Stored items
● ● ●

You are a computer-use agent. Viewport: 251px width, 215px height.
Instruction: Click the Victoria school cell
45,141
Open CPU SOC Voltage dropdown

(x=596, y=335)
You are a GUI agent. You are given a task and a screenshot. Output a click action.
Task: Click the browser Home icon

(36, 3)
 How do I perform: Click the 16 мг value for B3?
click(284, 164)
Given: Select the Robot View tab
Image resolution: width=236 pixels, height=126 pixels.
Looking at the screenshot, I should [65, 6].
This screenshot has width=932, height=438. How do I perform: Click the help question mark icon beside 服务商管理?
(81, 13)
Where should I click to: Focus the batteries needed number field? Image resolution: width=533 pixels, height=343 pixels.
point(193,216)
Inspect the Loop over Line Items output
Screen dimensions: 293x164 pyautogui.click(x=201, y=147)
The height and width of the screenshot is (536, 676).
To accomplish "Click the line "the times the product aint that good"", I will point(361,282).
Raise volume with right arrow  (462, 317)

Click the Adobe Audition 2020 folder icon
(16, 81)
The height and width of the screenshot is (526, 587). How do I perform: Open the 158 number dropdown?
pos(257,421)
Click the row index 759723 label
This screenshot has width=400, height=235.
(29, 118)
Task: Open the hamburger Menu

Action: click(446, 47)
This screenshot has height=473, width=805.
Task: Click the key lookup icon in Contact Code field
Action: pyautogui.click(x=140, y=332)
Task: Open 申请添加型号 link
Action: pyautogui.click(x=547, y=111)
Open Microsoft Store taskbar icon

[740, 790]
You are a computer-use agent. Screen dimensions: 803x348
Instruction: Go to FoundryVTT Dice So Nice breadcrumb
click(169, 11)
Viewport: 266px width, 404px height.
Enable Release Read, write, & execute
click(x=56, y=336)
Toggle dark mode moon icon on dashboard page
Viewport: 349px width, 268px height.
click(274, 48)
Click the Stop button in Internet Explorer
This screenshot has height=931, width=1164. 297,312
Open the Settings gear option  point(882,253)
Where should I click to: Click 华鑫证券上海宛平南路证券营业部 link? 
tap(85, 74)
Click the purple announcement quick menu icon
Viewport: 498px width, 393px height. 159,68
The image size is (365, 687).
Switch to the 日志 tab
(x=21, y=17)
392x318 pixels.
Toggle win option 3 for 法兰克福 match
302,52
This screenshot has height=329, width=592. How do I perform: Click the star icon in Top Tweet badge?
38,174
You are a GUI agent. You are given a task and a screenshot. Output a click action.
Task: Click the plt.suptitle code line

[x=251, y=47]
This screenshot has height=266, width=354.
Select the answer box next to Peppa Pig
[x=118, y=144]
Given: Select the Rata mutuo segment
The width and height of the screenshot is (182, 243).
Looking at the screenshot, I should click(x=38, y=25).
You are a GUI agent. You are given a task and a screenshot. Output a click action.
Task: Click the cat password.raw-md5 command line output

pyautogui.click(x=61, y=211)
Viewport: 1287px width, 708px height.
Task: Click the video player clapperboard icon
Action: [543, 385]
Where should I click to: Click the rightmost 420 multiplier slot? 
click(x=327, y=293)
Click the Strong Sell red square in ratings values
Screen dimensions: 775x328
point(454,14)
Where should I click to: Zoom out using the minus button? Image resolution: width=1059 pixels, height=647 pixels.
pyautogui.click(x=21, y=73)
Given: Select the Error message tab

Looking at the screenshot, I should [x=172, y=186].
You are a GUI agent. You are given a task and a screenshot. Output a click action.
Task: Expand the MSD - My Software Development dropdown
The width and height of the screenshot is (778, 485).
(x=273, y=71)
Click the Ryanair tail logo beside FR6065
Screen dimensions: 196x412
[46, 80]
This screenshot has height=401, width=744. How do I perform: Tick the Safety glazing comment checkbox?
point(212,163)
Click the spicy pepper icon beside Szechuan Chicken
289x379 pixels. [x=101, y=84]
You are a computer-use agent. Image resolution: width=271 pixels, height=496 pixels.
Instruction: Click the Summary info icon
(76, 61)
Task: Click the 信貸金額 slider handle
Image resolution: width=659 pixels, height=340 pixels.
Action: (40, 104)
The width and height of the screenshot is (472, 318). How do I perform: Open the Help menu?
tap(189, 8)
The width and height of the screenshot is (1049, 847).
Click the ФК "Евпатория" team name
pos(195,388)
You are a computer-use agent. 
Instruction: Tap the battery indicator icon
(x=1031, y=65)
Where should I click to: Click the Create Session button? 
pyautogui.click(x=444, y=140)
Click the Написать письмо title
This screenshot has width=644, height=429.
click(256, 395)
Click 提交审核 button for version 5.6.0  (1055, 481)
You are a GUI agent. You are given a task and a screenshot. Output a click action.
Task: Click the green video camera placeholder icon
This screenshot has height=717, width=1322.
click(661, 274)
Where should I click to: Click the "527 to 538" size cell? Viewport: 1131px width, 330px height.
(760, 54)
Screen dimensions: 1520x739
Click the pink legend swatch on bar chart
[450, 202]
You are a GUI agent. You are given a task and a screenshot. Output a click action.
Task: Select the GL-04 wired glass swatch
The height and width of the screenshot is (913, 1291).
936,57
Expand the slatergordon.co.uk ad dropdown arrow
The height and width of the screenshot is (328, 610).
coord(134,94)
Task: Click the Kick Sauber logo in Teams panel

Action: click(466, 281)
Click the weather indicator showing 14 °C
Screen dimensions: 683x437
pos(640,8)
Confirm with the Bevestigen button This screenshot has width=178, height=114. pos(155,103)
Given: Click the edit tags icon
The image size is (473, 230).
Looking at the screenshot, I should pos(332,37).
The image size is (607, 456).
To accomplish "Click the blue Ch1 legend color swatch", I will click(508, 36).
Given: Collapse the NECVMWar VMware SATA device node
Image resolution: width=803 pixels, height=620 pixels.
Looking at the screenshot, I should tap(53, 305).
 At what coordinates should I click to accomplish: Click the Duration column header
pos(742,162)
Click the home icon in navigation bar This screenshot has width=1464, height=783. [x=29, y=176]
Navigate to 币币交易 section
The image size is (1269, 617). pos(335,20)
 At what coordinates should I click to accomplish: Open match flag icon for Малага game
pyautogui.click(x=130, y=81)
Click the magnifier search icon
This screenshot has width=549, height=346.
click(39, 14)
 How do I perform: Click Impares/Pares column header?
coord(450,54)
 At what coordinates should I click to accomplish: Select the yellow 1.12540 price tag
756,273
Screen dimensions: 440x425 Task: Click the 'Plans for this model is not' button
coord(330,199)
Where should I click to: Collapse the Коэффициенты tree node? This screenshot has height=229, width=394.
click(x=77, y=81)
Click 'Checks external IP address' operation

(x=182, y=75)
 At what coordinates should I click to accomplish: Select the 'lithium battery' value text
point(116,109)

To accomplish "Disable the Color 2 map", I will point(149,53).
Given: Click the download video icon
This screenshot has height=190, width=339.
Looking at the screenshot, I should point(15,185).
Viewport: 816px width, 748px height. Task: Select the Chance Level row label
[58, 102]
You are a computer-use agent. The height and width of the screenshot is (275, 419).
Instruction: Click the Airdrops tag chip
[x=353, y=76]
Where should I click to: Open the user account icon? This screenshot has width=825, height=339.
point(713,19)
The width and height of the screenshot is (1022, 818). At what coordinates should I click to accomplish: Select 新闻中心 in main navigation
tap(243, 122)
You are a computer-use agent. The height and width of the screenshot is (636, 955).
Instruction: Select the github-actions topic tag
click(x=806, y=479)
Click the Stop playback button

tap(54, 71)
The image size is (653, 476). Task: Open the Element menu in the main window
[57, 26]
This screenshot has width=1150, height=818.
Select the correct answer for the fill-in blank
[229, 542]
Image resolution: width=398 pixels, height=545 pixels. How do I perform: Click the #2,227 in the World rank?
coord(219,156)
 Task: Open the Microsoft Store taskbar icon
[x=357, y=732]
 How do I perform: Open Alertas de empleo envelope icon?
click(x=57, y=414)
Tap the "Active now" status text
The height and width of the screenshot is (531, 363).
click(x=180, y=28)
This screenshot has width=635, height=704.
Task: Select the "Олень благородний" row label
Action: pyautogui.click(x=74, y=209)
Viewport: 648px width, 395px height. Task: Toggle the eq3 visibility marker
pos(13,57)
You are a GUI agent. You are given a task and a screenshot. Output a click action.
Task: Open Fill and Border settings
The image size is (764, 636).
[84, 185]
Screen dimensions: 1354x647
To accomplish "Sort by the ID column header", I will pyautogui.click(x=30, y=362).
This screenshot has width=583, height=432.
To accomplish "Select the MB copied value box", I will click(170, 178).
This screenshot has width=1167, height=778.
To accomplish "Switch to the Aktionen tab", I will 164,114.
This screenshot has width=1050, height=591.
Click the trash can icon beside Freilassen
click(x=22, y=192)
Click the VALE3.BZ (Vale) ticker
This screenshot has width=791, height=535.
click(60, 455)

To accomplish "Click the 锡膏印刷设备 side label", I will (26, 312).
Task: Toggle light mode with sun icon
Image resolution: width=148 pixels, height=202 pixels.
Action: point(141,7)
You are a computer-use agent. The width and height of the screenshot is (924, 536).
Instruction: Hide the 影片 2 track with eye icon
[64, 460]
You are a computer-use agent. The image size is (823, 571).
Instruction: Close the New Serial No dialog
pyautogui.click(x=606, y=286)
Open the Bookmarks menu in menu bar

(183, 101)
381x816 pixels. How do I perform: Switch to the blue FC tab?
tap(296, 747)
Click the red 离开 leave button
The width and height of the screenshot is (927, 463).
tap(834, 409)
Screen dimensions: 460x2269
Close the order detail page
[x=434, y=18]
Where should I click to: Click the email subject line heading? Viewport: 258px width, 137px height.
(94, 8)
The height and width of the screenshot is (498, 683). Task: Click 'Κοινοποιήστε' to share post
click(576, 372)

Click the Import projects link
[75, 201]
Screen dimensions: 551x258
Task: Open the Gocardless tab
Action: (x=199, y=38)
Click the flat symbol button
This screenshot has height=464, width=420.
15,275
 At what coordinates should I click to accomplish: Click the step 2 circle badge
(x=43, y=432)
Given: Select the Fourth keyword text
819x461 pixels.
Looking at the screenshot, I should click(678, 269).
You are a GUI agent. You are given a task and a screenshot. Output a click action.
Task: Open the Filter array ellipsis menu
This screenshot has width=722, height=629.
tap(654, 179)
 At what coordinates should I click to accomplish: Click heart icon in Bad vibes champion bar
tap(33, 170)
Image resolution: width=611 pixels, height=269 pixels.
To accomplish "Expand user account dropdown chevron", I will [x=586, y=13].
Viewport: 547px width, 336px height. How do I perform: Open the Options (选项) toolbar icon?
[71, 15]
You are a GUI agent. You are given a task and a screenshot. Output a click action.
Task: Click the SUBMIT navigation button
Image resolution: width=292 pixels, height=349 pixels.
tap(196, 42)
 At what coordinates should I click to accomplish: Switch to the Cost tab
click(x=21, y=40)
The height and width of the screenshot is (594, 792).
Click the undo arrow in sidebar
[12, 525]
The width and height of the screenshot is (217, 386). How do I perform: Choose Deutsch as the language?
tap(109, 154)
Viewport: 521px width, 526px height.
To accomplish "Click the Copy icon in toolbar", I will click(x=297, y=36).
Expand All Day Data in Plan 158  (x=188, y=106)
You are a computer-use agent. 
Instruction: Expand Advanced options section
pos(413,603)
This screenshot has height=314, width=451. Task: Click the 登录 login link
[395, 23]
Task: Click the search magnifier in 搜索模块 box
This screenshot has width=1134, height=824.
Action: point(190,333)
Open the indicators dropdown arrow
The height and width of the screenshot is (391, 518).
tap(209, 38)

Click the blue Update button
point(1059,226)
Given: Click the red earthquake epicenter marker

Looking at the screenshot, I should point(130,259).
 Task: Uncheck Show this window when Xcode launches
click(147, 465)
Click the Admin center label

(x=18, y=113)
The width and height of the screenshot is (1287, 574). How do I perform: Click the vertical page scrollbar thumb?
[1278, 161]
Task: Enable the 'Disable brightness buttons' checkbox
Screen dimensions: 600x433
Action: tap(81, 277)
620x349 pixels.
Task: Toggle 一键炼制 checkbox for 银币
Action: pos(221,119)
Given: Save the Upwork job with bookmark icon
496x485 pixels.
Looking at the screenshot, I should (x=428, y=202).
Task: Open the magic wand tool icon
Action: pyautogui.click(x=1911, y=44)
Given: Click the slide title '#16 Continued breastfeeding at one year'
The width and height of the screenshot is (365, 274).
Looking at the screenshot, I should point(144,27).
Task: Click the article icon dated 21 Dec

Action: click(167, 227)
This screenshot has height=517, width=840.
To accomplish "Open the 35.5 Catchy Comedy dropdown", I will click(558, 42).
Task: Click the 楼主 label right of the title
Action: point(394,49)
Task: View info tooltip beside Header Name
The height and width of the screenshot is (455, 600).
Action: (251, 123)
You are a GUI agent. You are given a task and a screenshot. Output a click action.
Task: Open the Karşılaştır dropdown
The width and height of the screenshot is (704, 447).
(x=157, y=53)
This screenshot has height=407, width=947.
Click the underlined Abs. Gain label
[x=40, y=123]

● ● ●

Please print exactly what appears from the first line of the data through the line with "Given: Select the Robot View tab", including both of those lines and nothing past them.

You are a computer-use agent. Viewport: 251px width, 215px height.
Instruction: Click the Victoria school cell
45,141
Open CPU SOC Voltage dropdown

(x=596, y=335)
You are a GUI agent. You are given a task and a screenshot. Output a click action.
Task: Click the browser Home icon

(36, 3)
 How do I perform: Click the 16 мг value for B3?
click(284, 164)
Given: Select the Robot View tab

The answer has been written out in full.